[How to complete this task]:
Your answer should be every line of the entries that has the string "logo" in it.

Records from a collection

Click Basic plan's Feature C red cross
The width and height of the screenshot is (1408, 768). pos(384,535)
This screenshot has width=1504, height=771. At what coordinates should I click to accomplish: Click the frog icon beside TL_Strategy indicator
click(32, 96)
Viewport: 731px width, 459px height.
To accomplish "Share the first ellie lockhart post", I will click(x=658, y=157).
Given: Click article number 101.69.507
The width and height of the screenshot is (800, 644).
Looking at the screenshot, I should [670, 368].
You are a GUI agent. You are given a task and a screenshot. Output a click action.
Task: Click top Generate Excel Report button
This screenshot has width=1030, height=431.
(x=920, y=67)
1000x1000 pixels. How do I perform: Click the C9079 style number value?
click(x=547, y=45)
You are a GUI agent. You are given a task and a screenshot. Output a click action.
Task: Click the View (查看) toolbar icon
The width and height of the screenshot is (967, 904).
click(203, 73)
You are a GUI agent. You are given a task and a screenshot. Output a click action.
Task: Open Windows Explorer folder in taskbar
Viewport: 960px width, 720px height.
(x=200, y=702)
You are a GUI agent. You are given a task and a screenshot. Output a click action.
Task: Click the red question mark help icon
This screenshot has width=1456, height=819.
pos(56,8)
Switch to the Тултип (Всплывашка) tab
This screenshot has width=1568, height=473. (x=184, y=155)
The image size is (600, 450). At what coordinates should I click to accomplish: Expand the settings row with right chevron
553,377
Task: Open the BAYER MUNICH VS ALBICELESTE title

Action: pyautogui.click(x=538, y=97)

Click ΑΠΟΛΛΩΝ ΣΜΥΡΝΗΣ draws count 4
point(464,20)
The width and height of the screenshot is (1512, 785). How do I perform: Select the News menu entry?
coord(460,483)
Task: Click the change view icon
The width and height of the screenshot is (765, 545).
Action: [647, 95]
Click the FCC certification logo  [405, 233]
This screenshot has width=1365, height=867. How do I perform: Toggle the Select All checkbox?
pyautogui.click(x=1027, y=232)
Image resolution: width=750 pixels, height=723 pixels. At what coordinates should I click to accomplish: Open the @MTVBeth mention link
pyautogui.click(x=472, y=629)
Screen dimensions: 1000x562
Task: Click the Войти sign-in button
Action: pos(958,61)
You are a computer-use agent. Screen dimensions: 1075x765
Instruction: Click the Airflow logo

[Written answer]:
Click the FCC certification logo  [405, 233]
Instruction: Click the Airflow logo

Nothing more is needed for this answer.